*Exercise details*. Rewrite the data starting with the line containing "Image resolution: width=1512" and going on through the end of the data, changing "lock icon" to "padlock icon" and keeping everything else the same. Leave the pictures out.

*Input rows*.
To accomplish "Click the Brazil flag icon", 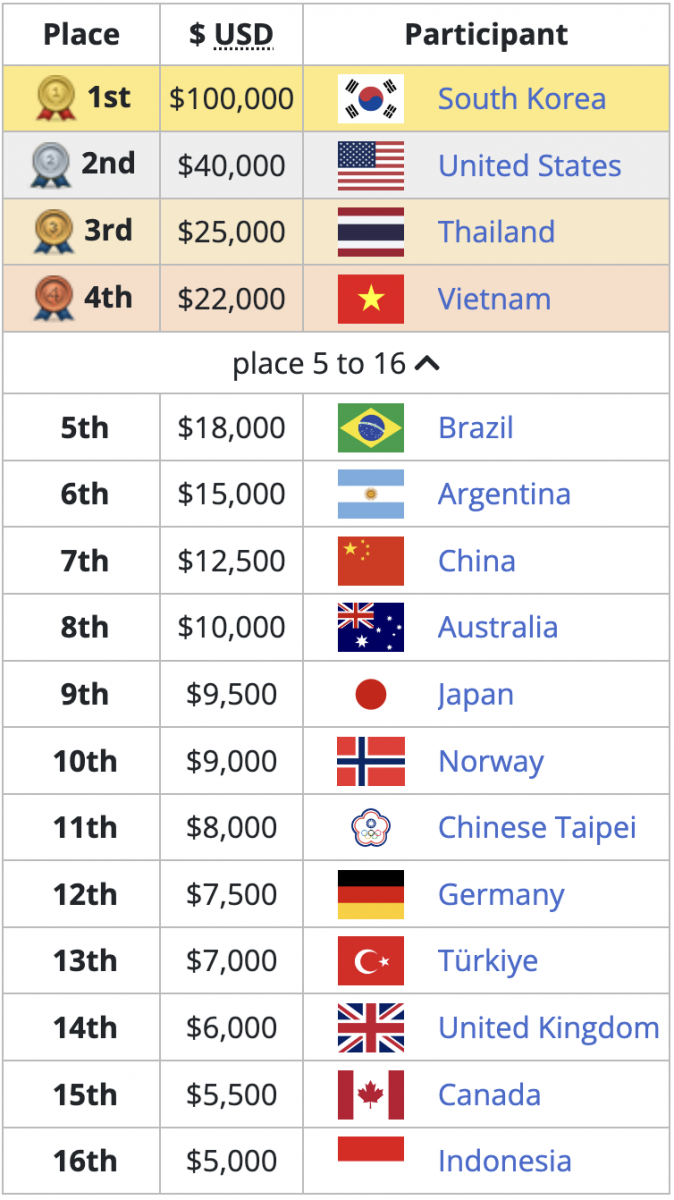I will (371, 428).
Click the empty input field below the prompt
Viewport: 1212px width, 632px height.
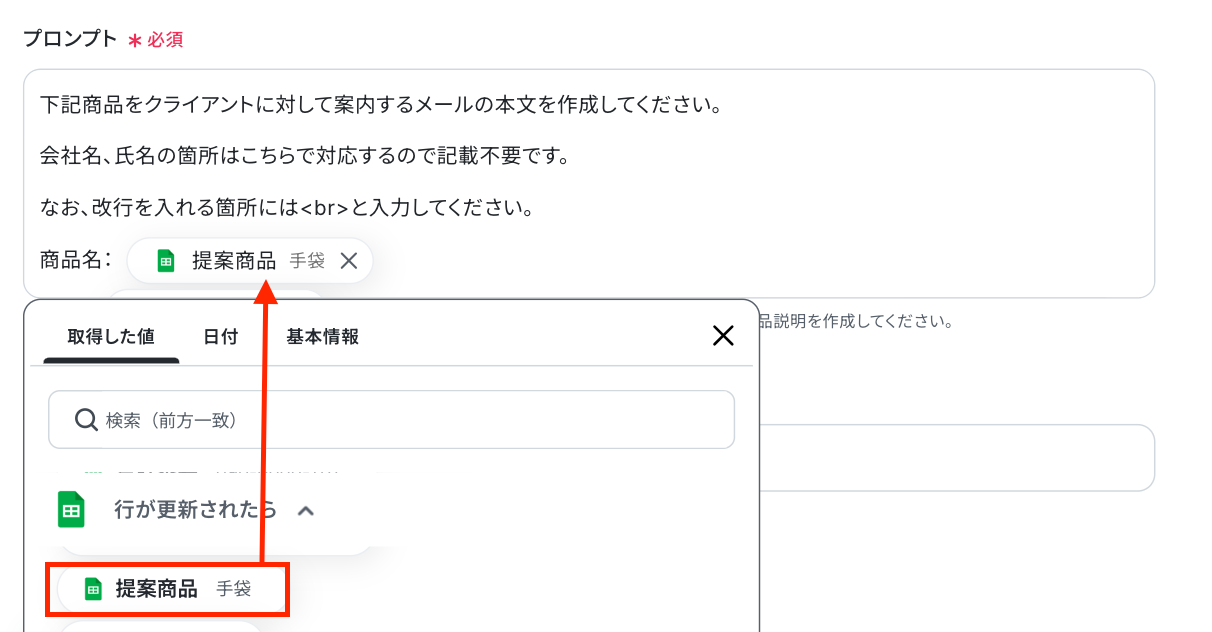pos(955,458)
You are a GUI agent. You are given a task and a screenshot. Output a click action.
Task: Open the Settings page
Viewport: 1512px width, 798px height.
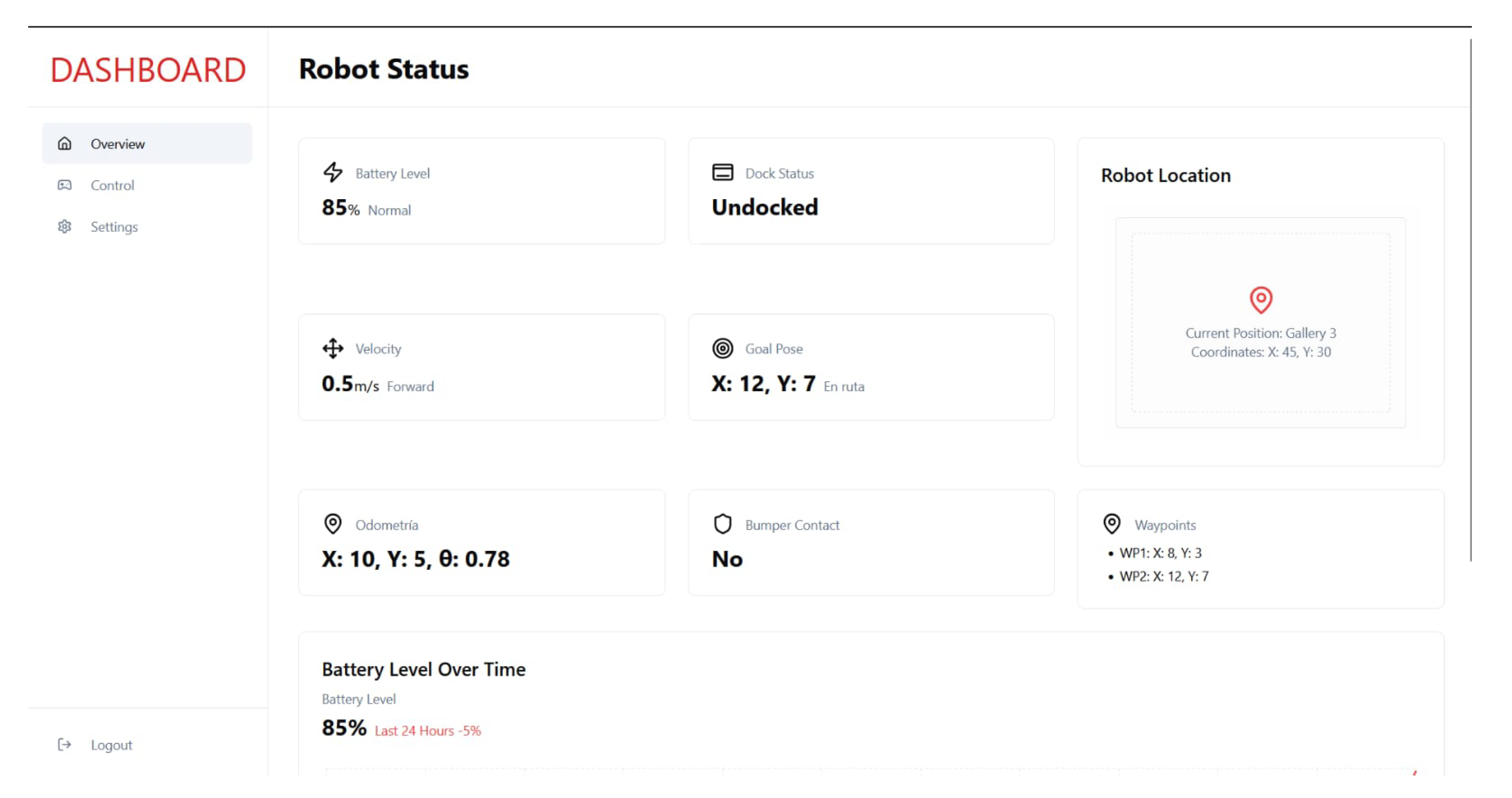point(114,227)
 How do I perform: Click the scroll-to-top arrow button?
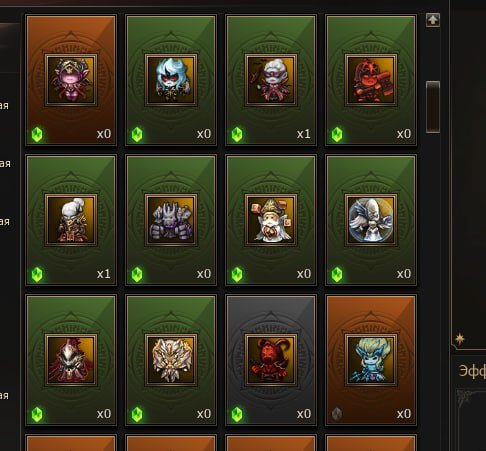coord(433,20)
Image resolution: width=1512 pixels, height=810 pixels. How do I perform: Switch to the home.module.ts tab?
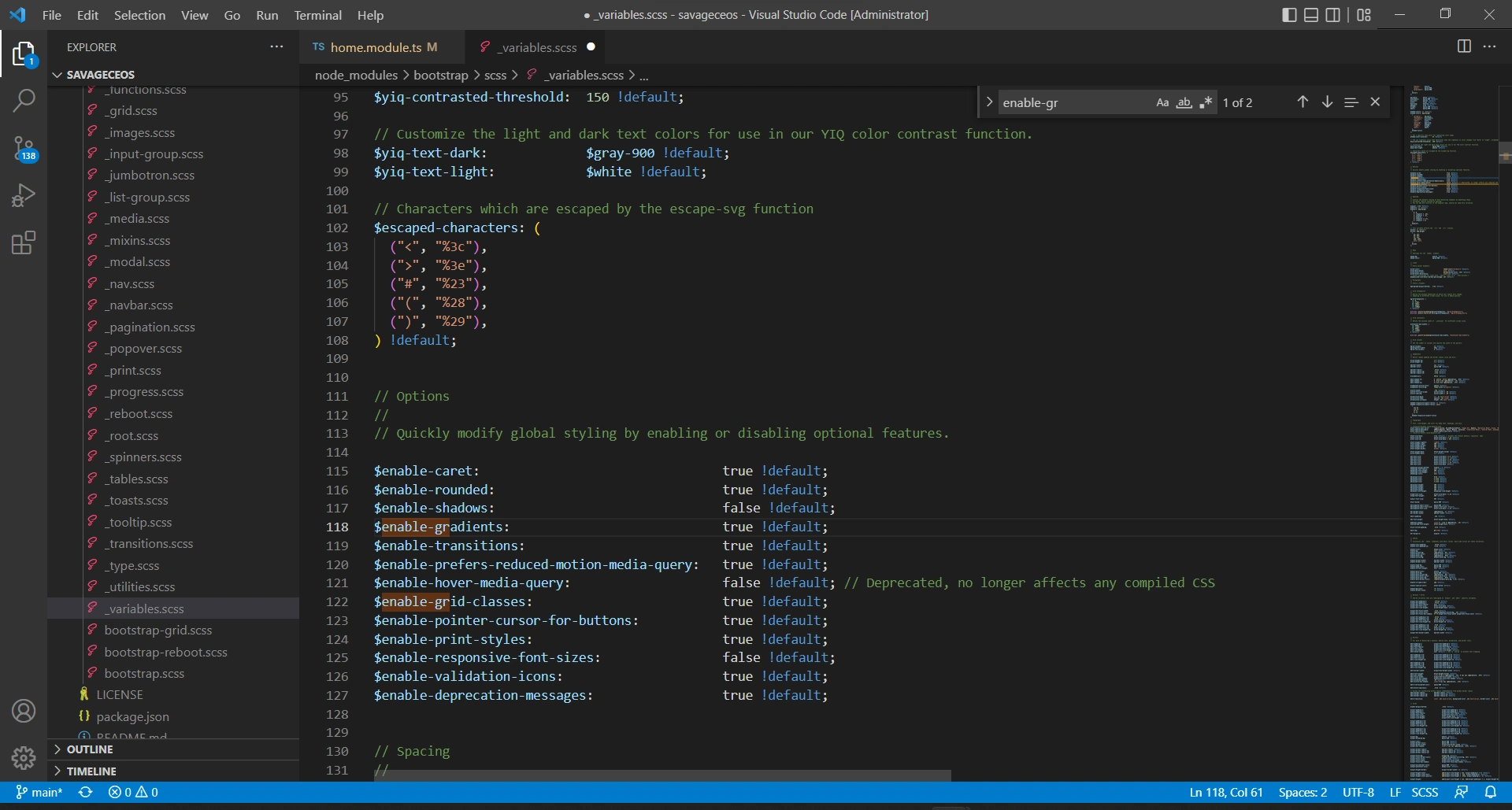point(376,47)
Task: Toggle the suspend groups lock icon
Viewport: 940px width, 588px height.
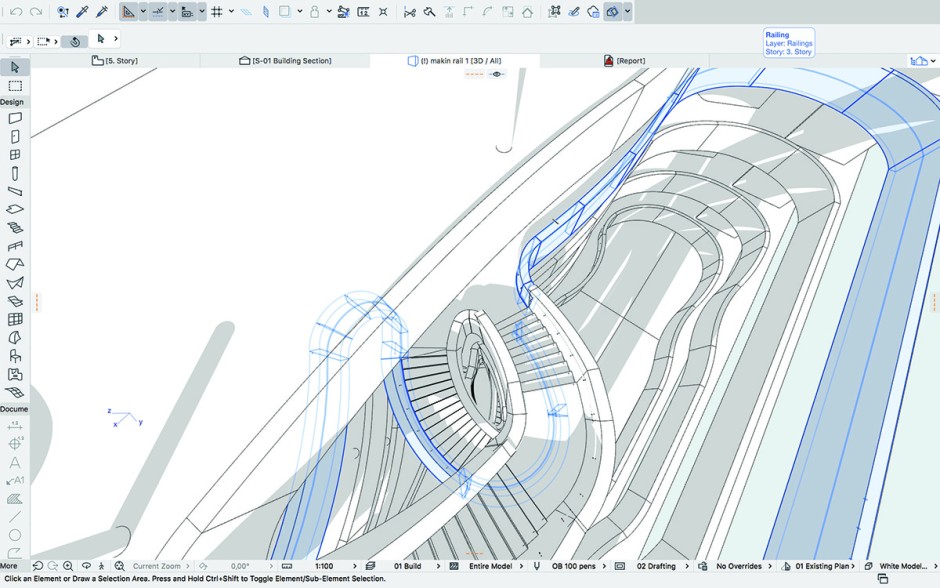Action: 314,12
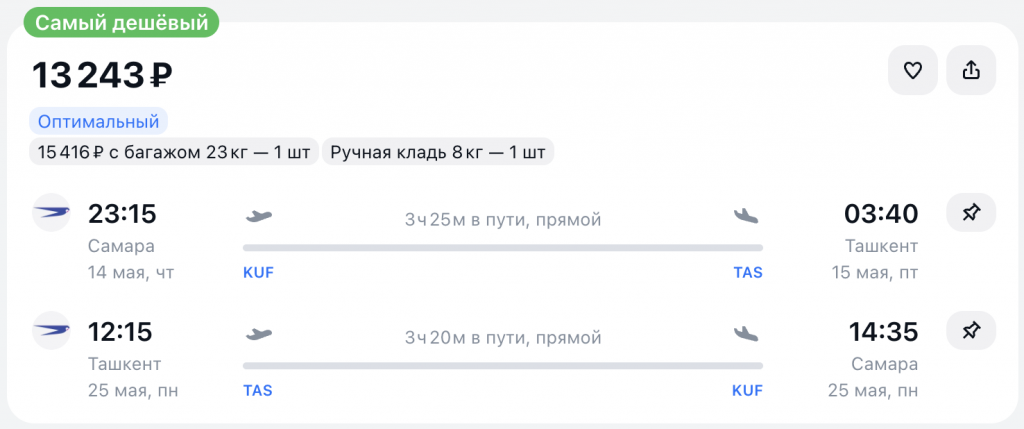Viewport: 1024px width, 429px height.
Task: Click landing plane icon on return flight
Action: pos(746,334)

*Final result*.
Image resolution: width=1512 pixels, height=810 pixels. How do I perform: Switch to the home.module.ts tab?
point(376,47)
Task: Toggle the suspend groups padlock icon
Viewport: 940px width, 588px height.
Action: 314,12
Viewport: 1024px width, 429px height.
Task: Click landing plane icon on return flight
Action: pos(746,334)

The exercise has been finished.